===== Extrahierter Text

Die Räumung des Hüttendorfes mit einem brutalen Polizeieinsatz
am 2. November 1981 führte zu einer bis dahin noch nie erlebten
Mobilisierung in der Region und in Frankfurt: Zehntausende demonstrierten
mehrere Tage in Frankfurt und in dem Waldgelände. Am 3. November
wurde mit dem Bau eines neuen Hüttendorfes begonnen, das jedoch
wenige Tage später erneut geräumt wird.
In vielen Städten der BRD fanden Solidaritätsaktionen
und - demonstrationen statt. Während eine Mauer um das Baugelände
gezogen wurde, demonstrierten am 7. November 1981 rund 40.000 Menschen
am Bauplatz, die Abgabe der Unterschriftenliste zum Volksbegehren
am 14. November wurde von 120.000 bis 150.000 DemonstrantInnen begleitet.
In dieser Phase der Anti- Startbahn- Bewegung fand der Widerstand
und Protest gegen die Startbahn in vielen verschiedenen, nebeneinander
existierenden Formen statt. Neben den Massendemonstrationen wurden
Blockaden errichtet, traten SchülerInnen in Streiks, wurden
Anschläge auf Banken und am Startbahnbau beteiligte Firmen
verübt, die Mauer um das Baugelände immer wieder angegriffen
und teilweise zerstört.
Die Auseinandersetzungen innerhalb der Bewegung
Als mit der Entscheidung des Staatsgerichtshofes Hessen das Volksbegehren
als verfassungswidrig abgelehnt wurde und die massive polizeiliche
Präsenz auf dem Baugelände erneute Besetzungsversuche
verhinderte, zerfiel die Breite der Bewegung. Die von Anfang an
schwelenden Auseinandersetzungen zwischen Militanten und Gewaltfreien
kamen nun voll zum Tragen, führten zu Abgrenzungen bis hin
zu Diffamierungen.

==========
===== Angezeigte Daten

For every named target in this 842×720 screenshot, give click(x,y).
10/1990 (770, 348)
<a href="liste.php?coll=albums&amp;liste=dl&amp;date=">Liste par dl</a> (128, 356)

==========

Kannst du aus dem Text über die Anti-Startbahn-Bewegung alles von „Die Räumung des“ bis hinunter zu „150.000 DemonstrantInnen begleitet.“ wörtlich wiedergeben?

Antwort:
Die Räumung des Hüttendorfes mit einem brutalen Polizeieinsatz
am 2. November 1981 führte zu einer bis dahin noch nie erlebten
Mobilisierung in der Region und in Frankfurt: Zehntausende demonstrierten
mehrere Tage in Frankfurt und in dem Waldgelände. Am 3. November
wurde mit dem Bau eines neuen Hüttendorfes begonnen, das jedoch
wenige Tage später erneut geräumt wird.
In vielen Städten der BRD fanden Solidaritätsaktionen
und - demonstrationen statt. Während eine Mauer um das Baugelände
gezogen wurde, demonstrierten am 7. November 1981 rund 40.000 Menschen
am Bauplatz, die Abgabe der Unterschriftenliste zum Volksbegehren
am 14. November wurde von 120.000 bis 150.000 DemonstrantInnen begleitet.